§ **TASK TO CARRY OUT**
A verbatim transcript of the lines below, starting at the first and ending with the one that holds "Image resolution: width=667", is what should be produced.

§ **DATA UNDER STUDY**

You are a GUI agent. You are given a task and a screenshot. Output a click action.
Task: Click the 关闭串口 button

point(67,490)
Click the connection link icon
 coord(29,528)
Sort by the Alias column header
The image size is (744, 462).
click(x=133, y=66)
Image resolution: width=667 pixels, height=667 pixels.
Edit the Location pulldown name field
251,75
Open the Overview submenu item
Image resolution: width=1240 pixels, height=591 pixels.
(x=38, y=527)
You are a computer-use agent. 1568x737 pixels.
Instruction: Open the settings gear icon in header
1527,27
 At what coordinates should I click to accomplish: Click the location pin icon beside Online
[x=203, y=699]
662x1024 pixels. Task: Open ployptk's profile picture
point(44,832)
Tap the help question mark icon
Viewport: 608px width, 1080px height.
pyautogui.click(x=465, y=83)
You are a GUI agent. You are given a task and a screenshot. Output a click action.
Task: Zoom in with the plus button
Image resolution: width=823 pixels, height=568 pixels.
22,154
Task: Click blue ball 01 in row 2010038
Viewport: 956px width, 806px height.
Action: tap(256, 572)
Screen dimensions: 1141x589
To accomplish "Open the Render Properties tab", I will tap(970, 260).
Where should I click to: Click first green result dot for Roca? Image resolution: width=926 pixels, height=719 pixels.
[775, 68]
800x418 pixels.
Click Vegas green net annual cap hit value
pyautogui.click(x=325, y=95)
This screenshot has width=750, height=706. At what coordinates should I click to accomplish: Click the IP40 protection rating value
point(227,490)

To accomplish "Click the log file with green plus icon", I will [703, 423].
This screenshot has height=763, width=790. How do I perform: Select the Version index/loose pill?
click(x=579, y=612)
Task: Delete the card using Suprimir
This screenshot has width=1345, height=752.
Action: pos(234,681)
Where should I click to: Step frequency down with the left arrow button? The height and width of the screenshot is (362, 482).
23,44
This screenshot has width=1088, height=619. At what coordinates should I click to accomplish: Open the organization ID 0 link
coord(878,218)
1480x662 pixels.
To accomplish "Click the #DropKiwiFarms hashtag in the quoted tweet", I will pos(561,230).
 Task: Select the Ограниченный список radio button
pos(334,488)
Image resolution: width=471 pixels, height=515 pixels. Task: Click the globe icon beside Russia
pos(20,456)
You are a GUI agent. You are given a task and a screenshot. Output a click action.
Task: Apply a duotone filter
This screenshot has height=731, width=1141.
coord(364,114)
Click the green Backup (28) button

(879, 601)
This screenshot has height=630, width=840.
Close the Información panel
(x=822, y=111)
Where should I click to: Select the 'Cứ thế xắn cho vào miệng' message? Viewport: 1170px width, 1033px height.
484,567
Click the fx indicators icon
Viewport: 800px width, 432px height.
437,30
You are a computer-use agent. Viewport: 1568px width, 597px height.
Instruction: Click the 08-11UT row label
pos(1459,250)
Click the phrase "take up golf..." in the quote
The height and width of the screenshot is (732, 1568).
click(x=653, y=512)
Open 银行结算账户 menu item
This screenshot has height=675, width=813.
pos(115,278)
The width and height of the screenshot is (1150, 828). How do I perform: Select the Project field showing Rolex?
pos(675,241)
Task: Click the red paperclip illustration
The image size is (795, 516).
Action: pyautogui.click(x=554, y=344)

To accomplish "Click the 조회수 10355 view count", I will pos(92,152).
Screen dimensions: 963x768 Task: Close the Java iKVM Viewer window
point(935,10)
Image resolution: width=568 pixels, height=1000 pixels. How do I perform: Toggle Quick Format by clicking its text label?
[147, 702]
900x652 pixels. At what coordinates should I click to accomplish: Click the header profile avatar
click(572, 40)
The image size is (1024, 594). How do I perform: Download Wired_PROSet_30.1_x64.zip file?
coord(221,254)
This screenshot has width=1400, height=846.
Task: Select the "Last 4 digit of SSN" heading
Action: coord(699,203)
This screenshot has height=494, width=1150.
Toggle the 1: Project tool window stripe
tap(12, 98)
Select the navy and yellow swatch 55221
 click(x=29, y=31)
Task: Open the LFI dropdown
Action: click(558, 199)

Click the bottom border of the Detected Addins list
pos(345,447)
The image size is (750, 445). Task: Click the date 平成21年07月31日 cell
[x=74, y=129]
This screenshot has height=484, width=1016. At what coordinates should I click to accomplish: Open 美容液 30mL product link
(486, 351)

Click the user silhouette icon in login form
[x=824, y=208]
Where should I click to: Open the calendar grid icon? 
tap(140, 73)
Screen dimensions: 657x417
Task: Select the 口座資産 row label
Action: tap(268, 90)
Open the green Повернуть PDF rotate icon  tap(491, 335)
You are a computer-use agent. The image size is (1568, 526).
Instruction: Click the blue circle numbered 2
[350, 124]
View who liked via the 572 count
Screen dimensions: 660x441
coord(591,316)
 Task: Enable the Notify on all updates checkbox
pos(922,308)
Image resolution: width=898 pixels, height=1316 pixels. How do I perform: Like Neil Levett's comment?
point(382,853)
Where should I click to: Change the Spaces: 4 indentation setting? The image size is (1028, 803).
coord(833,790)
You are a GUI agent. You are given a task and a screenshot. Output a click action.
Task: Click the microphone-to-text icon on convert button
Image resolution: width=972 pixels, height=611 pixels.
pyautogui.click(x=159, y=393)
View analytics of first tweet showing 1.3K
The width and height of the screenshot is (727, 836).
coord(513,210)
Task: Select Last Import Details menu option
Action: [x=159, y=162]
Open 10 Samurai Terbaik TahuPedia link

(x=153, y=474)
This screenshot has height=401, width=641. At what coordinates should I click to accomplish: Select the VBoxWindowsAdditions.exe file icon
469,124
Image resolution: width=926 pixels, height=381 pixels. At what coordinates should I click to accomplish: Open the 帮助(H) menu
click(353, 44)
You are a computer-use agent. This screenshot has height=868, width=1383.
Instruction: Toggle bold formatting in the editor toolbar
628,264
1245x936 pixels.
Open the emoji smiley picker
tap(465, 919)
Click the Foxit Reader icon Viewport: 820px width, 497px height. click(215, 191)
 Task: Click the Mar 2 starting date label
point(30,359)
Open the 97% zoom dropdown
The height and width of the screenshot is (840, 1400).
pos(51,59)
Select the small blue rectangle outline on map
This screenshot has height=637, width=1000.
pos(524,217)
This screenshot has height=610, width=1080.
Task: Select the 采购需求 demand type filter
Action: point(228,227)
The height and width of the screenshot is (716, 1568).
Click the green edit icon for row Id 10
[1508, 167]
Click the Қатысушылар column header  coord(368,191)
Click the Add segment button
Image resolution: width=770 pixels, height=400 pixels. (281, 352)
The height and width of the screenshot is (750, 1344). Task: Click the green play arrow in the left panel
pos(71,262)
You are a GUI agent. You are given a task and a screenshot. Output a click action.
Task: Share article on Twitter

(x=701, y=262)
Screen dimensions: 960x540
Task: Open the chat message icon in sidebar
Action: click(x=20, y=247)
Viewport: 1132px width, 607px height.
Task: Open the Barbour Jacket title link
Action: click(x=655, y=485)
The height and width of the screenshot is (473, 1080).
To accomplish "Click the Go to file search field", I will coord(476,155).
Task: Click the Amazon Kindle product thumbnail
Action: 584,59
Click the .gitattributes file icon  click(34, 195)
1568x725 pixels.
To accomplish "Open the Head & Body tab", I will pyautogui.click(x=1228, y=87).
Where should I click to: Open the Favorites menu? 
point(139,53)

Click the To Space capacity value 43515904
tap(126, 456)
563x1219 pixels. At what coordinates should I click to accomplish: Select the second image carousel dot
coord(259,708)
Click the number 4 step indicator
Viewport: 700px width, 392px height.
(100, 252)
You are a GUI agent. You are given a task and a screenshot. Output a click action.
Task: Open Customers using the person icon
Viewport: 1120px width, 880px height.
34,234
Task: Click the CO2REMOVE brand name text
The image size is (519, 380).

§ **ANSWER BOX**
You are a GUI agent. You are given a task and a screenshot. Output a click action.
Task: Click the 关闭串口 button

point(67,490)
Click the connection link icon
 coord(29,528)
Sort by the Alias column header
The image size is (744, 462).
click(x=133, y=66)
Image resolution: width=667 pixels, height=667 pixels.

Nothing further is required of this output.